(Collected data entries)

──────

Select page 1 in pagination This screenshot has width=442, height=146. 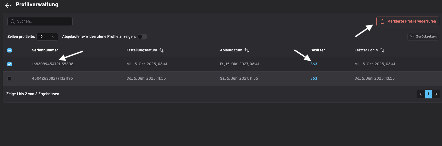coord(428,94)
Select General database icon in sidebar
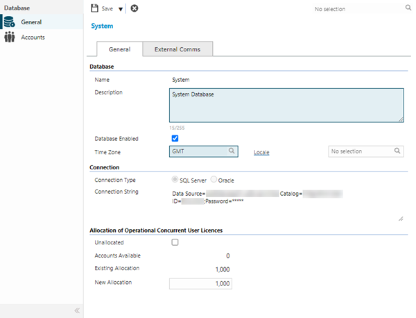 [x=10, y=22]
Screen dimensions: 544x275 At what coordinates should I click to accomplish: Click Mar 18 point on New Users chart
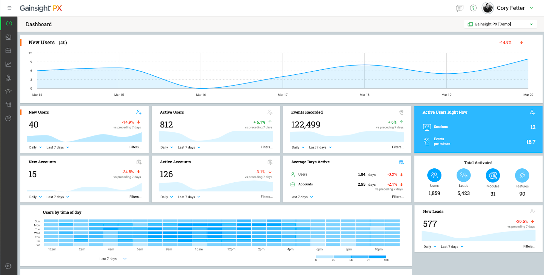(x=364, y=65)
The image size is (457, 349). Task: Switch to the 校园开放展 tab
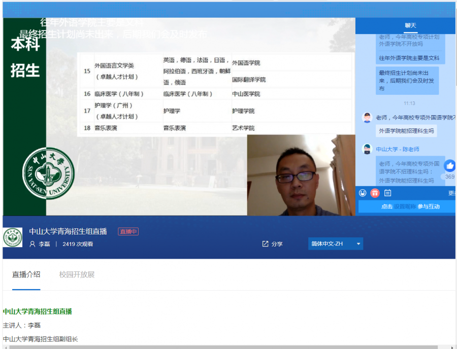[77, 275]
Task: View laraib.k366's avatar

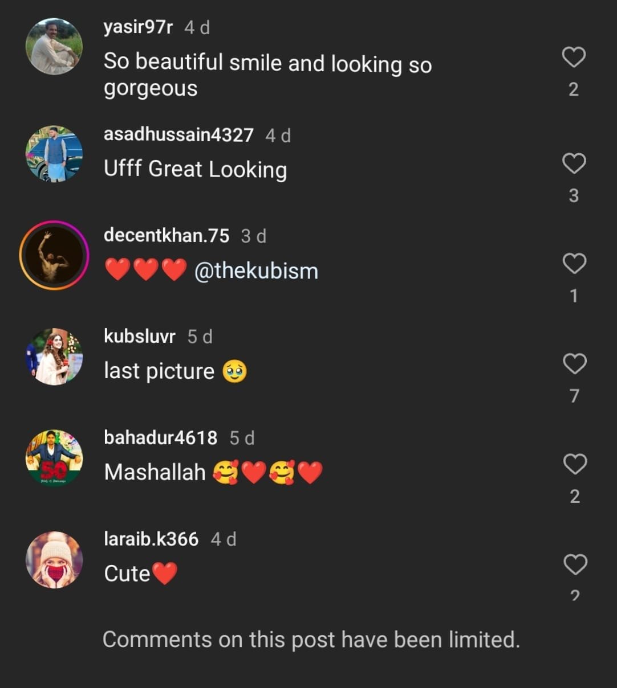Action: coord(54,560)
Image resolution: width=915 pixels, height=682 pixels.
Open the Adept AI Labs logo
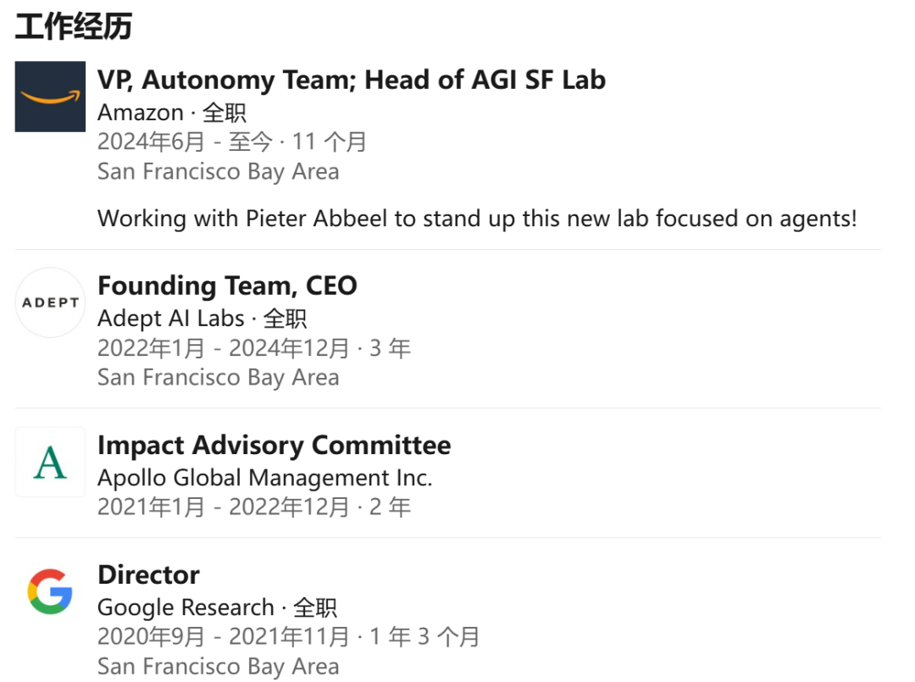[50, 302]
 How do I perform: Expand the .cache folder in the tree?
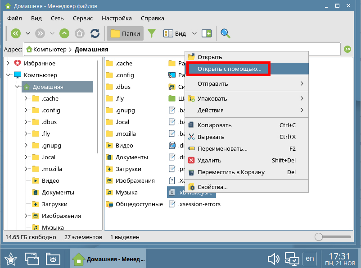tap(26, 98)
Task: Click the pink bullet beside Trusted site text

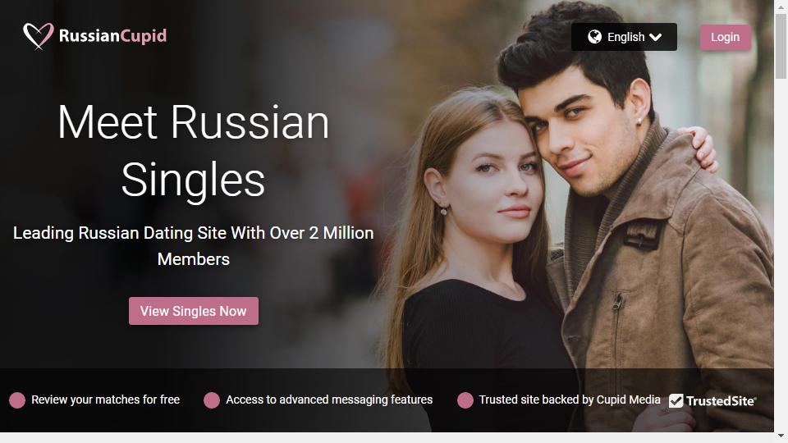Action: pos(465,400)
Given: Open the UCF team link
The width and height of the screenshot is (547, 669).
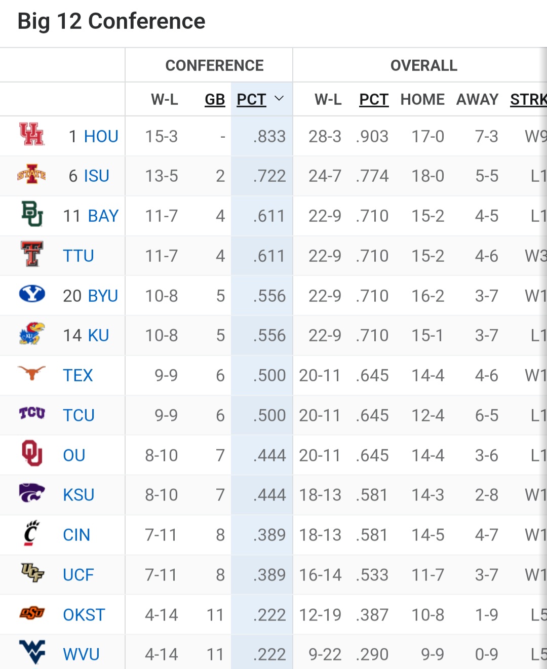Looking at the screenshot, I should coord(79,575).
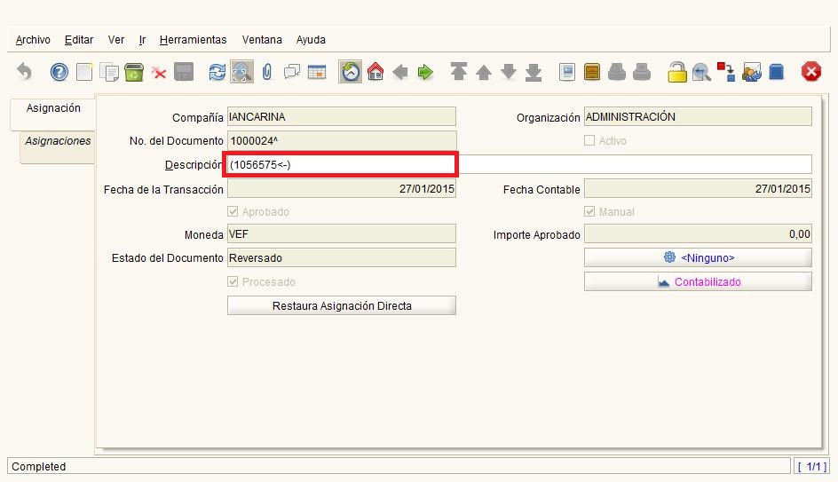Click the Contabilizado button
The width and height of the screenshot is (838, 482).
tap(698, 281)
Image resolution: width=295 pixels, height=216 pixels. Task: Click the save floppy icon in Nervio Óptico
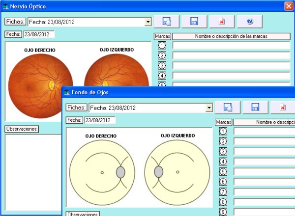tap(194, 22)
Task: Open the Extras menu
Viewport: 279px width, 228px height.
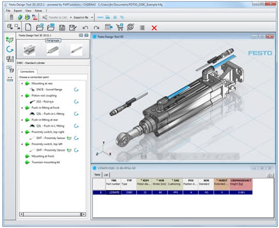Action: pyautogui.click(x=38, y=10)
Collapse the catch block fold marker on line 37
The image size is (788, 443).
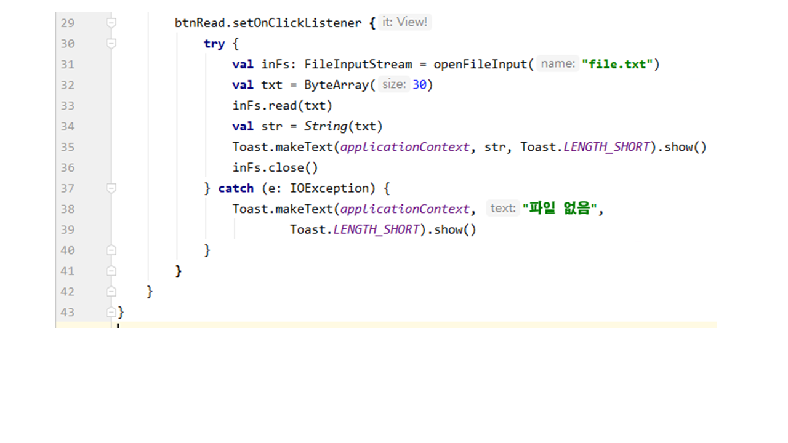click(x=111, y=188)
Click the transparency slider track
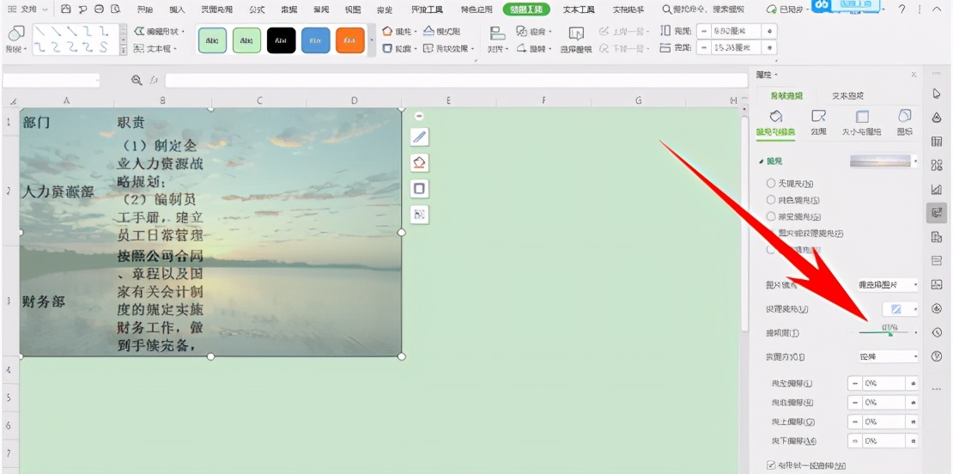 883,333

──────

YOUR ASSIGNMENT:
Only the lines from the one with "The image size is (788, 443)." through the final line of the data should be written out, exactly and including both ends. Skip the pictures.

SOLUTION TO THE EXERCISE:
The image size is (788, 443).
click(x=111, y=188)
Click the transparency slider track
 883,333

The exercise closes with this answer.